# White film on top of water



## Peanut72

I cant figure out whats going on here. A couple of days ago i noticed a filmy residue forming on top of the water. after a day or so it turned to almost a skin type thing and and clumps up when you run your finger through it. I clipped out some of the not so healty looking plants and did a partial water change.thinking that had something to do with it. It seemed to go away for about a day, but its back again today. I tested the water and nitrates are at 10. Ammonia i want to say was at 0, but i forget at the moment. Wasnt anything alarming for sure. PH still at 7.0. Havent had any fish die so thats not the problem, but i fear it wont be long before i start to lose them.

I find it strange. While i was deplpoyed my wife never did anything with the tank but feed the fish every few days and top it off with water when needed. no water changes, no filter changes, no gravel vacs or any type of maintenance for 6 almost 7 months. It was in great shape with the exception of a very overgrown bunch of pennywort. Now im home and doing water changes, adding food for the plants and feeding regular and the water is all jacked up. 
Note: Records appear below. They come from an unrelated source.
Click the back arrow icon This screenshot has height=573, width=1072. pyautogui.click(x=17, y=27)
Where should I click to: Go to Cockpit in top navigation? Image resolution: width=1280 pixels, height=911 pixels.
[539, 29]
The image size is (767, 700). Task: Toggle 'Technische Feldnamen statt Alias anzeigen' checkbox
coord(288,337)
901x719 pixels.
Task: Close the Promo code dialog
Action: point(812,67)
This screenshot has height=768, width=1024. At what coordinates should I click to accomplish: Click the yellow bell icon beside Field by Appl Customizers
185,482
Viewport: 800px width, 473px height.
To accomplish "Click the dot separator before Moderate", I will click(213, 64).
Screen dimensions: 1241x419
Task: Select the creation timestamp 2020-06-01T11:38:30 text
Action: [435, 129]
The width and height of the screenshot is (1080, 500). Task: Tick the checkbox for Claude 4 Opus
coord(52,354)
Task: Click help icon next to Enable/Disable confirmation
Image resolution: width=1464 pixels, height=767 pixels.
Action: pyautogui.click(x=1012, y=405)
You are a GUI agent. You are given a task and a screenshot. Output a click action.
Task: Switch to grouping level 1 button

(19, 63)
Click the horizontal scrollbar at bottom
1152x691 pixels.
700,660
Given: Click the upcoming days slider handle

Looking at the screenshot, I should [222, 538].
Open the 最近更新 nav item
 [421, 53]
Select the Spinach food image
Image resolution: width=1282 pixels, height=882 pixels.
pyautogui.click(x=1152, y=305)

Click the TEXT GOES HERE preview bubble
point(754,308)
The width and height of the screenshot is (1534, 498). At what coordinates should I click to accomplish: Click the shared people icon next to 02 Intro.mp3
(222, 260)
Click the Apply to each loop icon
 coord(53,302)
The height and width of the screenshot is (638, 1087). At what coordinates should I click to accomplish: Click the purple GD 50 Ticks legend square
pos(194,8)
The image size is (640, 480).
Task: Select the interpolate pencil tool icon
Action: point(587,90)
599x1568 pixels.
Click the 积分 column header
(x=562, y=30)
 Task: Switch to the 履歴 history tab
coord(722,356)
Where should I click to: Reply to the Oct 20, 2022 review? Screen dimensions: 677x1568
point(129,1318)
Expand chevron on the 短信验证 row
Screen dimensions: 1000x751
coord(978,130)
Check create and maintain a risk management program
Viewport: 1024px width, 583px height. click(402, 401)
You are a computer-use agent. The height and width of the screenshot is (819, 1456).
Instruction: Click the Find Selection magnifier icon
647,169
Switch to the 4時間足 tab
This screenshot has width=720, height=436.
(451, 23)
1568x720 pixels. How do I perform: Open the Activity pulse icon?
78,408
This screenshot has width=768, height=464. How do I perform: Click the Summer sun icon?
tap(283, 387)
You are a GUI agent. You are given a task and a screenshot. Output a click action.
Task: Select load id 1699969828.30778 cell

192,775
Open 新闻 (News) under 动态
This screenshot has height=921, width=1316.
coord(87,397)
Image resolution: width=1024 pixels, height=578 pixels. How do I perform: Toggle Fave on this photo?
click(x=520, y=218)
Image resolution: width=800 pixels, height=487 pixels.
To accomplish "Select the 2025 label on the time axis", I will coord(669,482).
But back to the topic, any idea what the white film on the top of the water could be and what might be causing it?

thanks
Todd


----------



## ladayen

Have you added any rocks or wood/driftwood recently?


----------



## Romad

Do you have surface agitation? The same thing happened to me when I set up my 75 gallon with a canister filter. I didn't have the spray/input bar pointing to the surface of the water and got that film (which is harmless).

I just pointed the bar so that the water flow breaks the surface and I never had it come back again.


----------



## Byron

It sounds like a normal protein film. It occurs in some tanks and not in others. As Romad said, water movement can help keep it minimal, or with a canister filter you can get a surface skimmer attachment. It is not harmful provided you deal with it weekly during the water change; use the siphon to skim it off. If it thickens too much, it will slow the gas exchange at the surface.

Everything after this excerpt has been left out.